* What the task asks: Please retype, character for character, the portion of the entries below that runs from the line containing "Click the 发言 send message button" to the last line.

◇ ◇ ◇

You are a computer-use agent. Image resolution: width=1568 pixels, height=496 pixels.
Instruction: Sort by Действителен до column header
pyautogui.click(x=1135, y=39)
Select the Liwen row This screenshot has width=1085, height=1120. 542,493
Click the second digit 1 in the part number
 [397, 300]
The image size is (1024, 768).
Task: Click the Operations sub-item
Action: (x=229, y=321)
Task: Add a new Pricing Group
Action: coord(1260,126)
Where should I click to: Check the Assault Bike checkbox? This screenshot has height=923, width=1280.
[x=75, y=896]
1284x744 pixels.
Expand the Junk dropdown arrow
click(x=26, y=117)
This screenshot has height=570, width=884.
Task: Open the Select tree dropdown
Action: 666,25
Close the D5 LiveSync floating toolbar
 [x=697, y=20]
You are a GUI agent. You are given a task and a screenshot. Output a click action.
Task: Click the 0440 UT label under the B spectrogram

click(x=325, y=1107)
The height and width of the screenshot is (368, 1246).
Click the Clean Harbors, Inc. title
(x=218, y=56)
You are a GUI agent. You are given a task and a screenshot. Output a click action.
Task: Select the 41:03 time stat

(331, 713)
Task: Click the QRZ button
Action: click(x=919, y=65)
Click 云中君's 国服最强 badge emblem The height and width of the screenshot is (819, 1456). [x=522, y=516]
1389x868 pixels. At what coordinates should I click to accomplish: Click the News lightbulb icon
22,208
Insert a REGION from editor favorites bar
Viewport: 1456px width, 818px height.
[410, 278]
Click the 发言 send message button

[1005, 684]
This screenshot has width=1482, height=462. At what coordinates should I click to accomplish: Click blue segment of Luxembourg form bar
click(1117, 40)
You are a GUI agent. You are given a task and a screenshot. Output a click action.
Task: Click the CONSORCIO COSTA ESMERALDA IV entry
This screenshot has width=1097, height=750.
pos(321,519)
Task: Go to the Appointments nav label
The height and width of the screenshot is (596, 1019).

◇ ◇ ◇

* Task answer:
Click the 发言 send message button

[1005, 684]
This screenshot has width=1482, height=462. At what coordinates should I click to accomplish: Click blue segment of Luxembourg form bar
click(1117, 40)
You are a GUI agent. You are given a task and a screenshot. Output a click action.
Task: Click the CONSORCIO COSTA ESMERALDA IV entry
This screenshot has width=1097, height=750.
pos(321,519)
Task: Go to the Appointments nav label
The height and width of the screenshot is (596, 1019).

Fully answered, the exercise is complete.